Given this, the ideal strategy is to show up right before the party starts, then leave right at the peak; but no one can time it that well. The possibly realistic alternative is to show up early when no one’s there, then leave right when the party’s getting good (Punchbowl Capital?). Timing and identifying which strategies are too hot and which cold enough (Glacier Capital? Cryo Capital?) is the biggest practical question in how to pull this off. The simplest/dumbest way to do it is to avoid timing decisions entirely and just invest fixed proportions into all strategies; when they’re over-valued your fixed investment doesn’t buy many shares, when they’re under-valued it buys lots. This actually sounds like a decent way to go, but its more buying into the Efficient Market Hypothesis than beating it, can we do better? Here are the types of meta-strategies I’m planning to look into:
- How variable is the timing of strategy boom/busts? Could you possibly just use fixed numbers of months/years- if a strategy’s been hot this long get out, if its been cold this long get in?

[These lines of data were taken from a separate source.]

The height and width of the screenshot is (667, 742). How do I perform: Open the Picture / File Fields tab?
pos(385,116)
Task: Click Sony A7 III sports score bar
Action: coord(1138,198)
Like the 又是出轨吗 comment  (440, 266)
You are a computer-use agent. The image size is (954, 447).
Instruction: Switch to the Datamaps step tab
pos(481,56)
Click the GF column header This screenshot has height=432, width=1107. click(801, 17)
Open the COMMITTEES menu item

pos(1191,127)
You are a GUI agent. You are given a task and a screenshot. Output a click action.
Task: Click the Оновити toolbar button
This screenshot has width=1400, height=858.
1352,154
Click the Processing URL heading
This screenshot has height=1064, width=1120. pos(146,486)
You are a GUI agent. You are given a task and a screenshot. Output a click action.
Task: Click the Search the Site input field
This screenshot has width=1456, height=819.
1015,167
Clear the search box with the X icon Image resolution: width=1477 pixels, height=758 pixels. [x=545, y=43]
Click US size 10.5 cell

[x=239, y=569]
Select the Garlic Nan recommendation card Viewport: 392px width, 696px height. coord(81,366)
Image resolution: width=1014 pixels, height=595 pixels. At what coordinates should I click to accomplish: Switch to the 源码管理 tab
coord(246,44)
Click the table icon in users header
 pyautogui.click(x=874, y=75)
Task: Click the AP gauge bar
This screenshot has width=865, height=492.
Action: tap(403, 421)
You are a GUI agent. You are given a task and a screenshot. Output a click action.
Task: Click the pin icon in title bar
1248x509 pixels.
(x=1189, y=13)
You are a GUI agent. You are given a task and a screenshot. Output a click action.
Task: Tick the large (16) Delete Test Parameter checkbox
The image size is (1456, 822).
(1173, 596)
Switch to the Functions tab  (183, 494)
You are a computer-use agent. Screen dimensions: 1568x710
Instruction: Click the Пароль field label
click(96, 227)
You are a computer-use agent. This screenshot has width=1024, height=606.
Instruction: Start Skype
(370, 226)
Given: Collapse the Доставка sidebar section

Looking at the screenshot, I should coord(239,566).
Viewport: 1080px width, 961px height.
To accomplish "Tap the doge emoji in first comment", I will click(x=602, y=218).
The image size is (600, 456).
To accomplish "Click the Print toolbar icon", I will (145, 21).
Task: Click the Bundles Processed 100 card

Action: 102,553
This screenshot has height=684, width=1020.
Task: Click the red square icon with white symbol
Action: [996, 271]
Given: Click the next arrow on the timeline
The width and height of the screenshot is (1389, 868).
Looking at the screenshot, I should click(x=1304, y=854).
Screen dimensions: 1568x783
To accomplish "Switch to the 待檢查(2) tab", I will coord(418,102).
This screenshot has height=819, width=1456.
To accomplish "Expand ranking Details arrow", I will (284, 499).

- Use market share numbers, get in when something gets below a certain % of the market and out when it gets above
- Use valuation numbers like P/E ratios (seems to work well for the overall stock market, may be harder to measure for some strategies/classes)
- Flow of funds- is there a rate of change that works as a trigger?
- Proportion of major institutions allocating to each strategy
- What looks promising right now along these lines (May 2022)? Without looking at the numbers, the perennial strategies that have been out-of-favor a few years seem like value, emerging markets, and commodities (though commodities might be too hot again just now). These (along with real estate; right now homes seem expensive but homebuilders are cheap and I think commercial is too) all did well after the 2000 tech crash
I’m obviously not the first person to think along these lines; the concepts of the commodity cycle and Shiller’s CAPE are related, and Global Macro and Multistrategy funds do some of this. In the latest AER: Insights, Xiao Yan and Zhang echo Robert Shiller and Paul Samuelson that predicting big things like this is actually easier than predicting little things like the valuation of a specific stock:
Samuelson’s Dictum refers to the conjecture that there is more informational inefficiency at the aggregate stock market level than at the individual stock level. Our paper recasts it in a global setup: there should be more informational inefficiency at the global level than at the country level. We find that sovereign CDS spreads can predict future stock market index returns, GDP, and PMI of their underlying countries. Consistent with the global version of Samuelson’s Dictum, the predictive power for both stock returns and macro variables is almost entirely from the global, rather than country-specific, information from the sovereign CDS market
Ungated version here
But I haven’t actually heard of any fund focused on “unfashionable investing” that considers all asset classes and strategies like this. What institution out there would be capable of saying in 2021 “growth stocks are at bubbly levels, we’re switching to commodities”, or saying in 2022 “commodities are high and growth stocks crashed, we’re switching back”? Please let me know if such an institution does exist, or what else to read along these lines.